Task goal
Rewrite the records starting at the line containing "This screenshot has height=640, width=898." and ending at the line containing "point(82,144)", changing "upload card" to "upload panel" and keeping everything else the same.

╔══

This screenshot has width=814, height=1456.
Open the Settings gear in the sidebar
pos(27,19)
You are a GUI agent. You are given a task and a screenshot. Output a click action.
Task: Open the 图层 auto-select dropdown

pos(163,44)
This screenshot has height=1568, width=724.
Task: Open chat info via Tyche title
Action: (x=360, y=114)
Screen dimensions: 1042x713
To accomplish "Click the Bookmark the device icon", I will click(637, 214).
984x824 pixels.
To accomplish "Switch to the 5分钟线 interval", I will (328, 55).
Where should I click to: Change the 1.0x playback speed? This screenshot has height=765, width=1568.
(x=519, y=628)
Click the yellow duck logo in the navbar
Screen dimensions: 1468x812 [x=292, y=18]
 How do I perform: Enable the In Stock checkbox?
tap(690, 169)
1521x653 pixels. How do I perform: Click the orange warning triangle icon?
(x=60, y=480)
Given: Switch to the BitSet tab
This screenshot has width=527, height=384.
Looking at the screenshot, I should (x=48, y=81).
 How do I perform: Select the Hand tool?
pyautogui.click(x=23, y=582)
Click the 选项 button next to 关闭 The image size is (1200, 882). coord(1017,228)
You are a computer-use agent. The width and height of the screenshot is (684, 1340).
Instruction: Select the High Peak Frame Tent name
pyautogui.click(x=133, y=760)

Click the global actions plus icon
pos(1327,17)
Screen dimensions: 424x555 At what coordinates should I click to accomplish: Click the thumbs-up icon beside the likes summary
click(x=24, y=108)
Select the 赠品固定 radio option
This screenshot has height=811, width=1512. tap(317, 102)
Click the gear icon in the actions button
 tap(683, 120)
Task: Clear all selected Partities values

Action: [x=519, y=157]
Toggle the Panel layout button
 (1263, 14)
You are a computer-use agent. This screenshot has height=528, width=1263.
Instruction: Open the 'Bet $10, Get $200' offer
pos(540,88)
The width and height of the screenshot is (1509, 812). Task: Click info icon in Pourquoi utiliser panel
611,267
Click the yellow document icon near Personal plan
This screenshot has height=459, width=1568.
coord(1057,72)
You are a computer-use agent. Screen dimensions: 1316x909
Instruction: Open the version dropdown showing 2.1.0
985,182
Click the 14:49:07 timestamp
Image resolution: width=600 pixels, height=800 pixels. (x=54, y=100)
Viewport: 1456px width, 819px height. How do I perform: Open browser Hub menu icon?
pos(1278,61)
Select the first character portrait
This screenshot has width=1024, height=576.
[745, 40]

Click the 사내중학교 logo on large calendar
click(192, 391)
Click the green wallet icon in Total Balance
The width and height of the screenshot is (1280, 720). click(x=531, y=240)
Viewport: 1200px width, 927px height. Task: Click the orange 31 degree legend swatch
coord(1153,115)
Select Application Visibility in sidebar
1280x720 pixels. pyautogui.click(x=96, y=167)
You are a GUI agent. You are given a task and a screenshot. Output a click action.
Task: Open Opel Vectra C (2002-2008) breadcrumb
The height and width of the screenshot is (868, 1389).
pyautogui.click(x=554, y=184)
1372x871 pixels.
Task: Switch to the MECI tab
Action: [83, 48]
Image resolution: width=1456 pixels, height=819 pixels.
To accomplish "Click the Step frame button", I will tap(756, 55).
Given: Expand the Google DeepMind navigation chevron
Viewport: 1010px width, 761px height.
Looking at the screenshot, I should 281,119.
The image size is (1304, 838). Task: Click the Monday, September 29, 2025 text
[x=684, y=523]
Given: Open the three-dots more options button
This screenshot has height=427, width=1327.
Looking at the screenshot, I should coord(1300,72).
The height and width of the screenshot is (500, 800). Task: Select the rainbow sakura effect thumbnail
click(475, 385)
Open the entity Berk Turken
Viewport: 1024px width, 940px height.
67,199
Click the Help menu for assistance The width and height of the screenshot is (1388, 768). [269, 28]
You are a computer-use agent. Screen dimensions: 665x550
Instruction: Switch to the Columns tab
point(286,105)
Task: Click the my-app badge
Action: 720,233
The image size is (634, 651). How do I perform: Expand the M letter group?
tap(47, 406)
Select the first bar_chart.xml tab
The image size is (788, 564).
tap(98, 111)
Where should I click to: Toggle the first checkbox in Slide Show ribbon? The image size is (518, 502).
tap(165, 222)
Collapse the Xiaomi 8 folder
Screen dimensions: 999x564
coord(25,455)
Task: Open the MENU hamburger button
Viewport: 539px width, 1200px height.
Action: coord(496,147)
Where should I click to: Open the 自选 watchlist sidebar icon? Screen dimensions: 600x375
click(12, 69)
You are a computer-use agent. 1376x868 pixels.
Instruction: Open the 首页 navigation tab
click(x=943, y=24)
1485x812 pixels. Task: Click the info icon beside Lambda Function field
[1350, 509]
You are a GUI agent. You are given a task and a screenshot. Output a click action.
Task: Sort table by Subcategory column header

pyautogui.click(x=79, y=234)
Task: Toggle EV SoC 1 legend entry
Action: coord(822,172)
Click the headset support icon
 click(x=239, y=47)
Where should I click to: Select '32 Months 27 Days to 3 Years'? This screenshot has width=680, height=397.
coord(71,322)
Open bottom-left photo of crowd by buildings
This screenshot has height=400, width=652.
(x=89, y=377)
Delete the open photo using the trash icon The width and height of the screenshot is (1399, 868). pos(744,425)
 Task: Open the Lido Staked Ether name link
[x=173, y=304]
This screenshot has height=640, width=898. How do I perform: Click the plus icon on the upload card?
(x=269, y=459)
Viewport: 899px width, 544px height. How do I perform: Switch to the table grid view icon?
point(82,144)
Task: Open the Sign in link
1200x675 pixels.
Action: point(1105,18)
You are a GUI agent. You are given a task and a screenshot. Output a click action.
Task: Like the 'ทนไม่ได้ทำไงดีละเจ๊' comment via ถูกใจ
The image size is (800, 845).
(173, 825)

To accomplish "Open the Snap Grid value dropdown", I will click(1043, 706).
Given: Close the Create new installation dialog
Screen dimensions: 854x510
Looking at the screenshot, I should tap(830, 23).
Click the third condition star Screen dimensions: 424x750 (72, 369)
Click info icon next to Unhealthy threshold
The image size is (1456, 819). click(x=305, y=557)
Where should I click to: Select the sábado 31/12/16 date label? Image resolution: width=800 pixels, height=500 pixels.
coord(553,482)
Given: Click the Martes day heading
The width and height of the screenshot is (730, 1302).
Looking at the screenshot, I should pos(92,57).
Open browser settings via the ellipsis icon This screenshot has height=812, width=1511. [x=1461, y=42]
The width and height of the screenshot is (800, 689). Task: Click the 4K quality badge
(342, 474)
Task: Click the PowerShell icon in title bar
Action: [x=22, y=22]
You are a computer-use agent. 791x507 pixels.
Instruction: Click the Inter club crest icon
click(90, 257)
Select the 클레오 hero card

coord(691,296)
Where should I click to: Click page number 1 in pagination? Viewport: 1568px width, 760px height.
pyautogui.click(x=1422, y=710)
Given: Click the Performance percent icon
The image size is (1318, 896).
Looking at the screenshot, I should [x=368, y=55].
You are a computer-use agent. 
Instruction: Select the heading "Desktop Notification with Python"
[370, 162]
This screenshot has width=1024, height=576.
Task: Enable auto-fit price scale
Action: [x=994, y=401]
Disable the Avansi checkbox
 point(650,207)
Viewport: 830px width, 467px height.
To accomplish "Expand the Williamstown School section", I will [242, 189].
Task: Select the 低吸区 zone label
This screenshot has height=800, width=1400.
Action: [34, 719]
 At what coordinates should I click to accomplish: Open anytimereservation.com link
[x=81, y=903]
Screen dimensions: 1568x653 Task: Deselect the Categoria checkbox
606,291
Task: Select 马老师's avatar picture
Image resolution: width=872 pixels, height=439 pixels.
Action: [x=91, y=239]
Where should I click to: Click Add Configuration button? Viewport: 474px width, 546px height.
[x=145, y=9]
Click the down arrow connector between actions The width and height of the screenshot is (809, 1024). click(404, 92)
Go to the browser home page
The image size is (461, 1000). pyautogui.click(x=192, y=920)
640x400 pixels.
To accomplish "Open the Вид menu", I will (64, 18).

╚══

Correct output
This screenshot has height=640, width=898. How do I perform: Click the plus icon on the upload panel?
(x=269, y=459)
Viewport: 899px width, 544px height. How do I perform: Switch to the table grid view icon?
point(82,144)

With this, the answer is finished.